This is analogous to the fundamental problem of better automation in programming - eventually, the complexity and correctness of of the spec takes over, and if we don't manage that well, creating the spec is not that much less work than the programming part. If your program was for the wrong thing, a proof of it is also wrong.
Fully agree. I started hitting this bottleneck when I combined a low-code backend I built with Claude Code to generate web applications.
I can build applications rapidly but the requirements and UX are the bottleneck. So much so that I often like to sit on a concept for multiple days to give myself the time to fully absorb the goal and refine the requirements. Then once I know what to build, it snaps together in like 4 hours.
There are a lot of ambiguities which need to be resolved ahead of time. Software engineering becomes a kind of detailed business strategy role.
I'm curious about your learning experience, but what was the nature of your bottleneck, exactly? Was the backend perfectly fine as a backend, but Claude struggled to wire it to a frontend gracefully?
Claude does a great job generating the code. The hard part was the UX like if the app gets complex, then I want a new feature which adds more complexity on top; because of the way the application/UX is designed, it's hard to integrate that feature in a way that's not confusing to the user.
Like for example, I used check boxes to mean "include the records in the result set" but in a different section later in the flow, I have a different but similar looking view/list of records but I just want to use the check boxes to do batch delete but don't want the user to think that this means "include in the result set" in this case. So maybe instead I need a different single checkbox at the top which says "Don't ask for confirmation" so the user can just click on the normal "delete icon" on each row to delete the entries quickly without being prompted... But on the other previous view/list I allow the user to use the check boxes to both include the record but also batch delete using a single small cross at the top... But in the later section I mentioned, I don't want to do this because of the way I designed the flow, it would confuse the user and make it hard for them to track what they're doing and where they made the change (I want the selection step to be in a single place, the current page serves a different purpose). So maybe I need to change the other page as well for consistency... And use the "Don't ask for delete confirmation" approach everywhere? But there's not enough space to fit that text on those other pages...
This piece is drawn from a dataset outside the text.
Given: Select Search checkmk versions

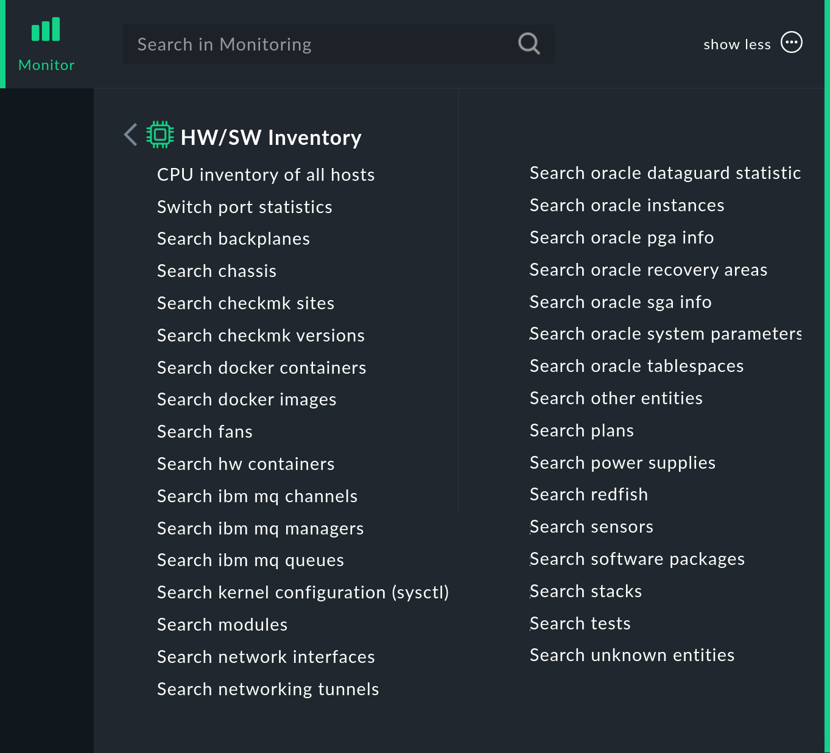Looking at the screenshot, I should tap(261, 335).
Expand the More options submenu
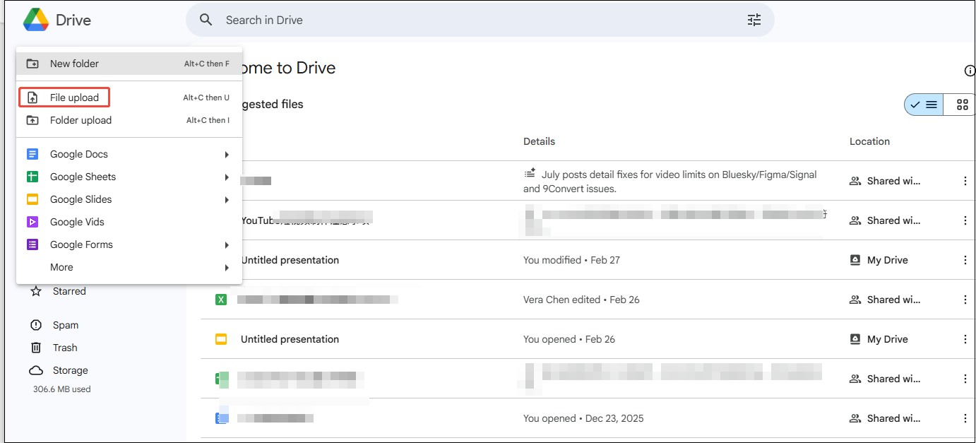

When you solve all the hard problems, this is what coding gets reduced to. Not a hard problem but it's like lots of small ones like that which keep coming up and your interface ends up with a complex URL scheme and lot of modals and nested tabs.
everybody also ignores that even hello world isn't deterministic anymore. It just doesn't matter to execution if something broke unless it kicks back an error.
although, this is the best example of how quickly a trivality can knock so called "correct" programs over.